Other Justices from time to time have written in similar fashion. In a suit wherein grandparents sought visitation rights with their grandchildren, Troxel v. Granville, (2000), Justice Stevens wrote that “[w]hile this Court has not yet had occasion to elucidate the nature of a child's liberty interests in preserving established familial or family-like bonds, … it seems to me extremely likely that, to the extent parents and families have fundamental liberty interests in preserving such intimate relationships, so, too, do children have these interests, and so, too, must their interests be balanced in the equation.”
Children should not be separated from their parents unless there are serious problems with the parent child relationship – for example, if a parent substantially hurts, sexually assaults or does not feed the child.
Children have the right to food, clothing, education and a safe place to live so they can develop in the best possible way. But poverty is not a reason to separate a family. If the government can provide foster parents between $800 - $1000 a month per child for care, then they should also be to use these same funds to help families and their children stay together. The Family First Act of 2017 provides for this yet only a few states have started to do this after 3-years.

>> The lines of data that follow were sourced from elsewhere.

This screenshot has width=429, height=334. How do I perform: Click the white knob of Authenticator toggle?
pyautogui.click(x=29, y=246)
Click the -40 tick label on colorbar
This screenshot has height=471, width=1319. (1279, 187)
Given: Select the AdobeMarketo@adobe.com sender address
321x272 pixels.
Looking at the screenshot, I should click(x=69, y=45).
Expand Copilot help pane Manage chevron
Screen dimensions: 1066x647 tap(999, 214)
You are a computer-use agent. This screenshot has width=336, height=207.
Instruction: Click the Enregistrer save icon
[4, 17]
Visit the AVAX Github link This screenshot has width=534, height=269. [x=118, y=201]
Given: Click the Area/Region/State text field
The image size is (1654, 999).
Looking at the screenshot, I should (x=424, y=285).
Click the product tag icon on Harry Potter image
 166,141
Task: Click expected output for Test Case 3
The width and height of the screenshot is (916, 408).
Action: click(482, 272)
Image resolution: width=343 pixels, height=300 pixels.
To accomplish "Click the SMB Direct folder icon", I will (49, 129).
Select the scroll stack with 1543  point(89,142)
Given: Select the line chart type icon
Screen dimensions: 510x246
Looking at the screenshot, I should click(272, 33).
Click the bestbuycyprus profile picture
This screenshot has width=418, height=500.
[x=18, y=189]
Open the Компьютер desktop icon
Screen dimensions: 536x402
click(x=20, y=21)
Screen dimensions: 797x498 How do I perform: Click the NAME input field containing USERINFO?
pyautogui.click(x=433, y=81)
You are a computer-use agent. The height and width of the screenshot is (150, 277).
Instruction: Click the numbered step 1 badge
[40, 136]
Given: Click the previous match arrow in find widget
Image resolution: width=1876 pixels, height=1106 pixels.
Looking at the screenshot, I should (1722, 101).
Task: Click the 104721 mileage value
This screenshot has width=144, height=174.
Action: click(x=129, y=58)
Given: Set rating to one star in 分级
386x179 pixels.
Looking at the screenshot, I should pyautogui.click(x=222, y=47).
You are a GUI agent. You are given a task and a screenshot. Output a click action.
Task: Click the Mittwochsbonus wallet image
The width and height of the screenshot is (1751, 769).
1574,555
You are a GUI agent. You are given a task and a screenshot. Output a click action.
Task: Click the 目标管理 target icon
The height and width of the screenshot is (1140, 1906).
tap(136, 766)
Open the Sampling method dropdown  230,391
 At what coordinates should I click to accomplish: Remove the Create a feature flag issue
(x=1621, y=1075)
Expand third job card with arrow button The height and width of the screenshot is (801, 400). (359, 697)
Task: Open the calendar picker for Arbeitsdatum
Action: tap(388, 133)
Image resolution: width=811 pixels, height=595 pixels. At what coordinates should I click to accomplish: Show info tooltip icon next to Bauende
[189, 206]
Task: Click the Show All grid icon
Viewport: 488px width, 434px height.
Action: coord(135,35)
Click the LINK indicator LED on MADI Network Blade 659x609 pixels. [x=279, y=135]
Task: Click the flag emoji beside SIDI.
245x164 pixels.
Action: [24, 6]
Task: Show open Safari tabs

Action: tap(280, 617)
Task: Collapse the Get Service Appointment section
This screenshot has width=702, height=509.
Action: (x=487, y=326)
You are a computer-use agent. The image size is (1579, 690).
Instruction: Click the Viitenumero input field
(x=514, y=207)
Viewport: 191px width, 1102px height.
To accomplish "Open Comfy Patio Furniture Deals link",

While child-welfare workers have the important but difficult job of ensuring the safety of children, they nonetheless must act in accordance with constitutional principles. Child-welfare workers, and the agencies they work for, cannot and should not interfere with the fundamental constitutional right to familial relations and integrity, the right to make decisions as to the companionship, care, custody, and management of one's children, or the right to be free from illegal seizure, without being subjected to a civil-rights action.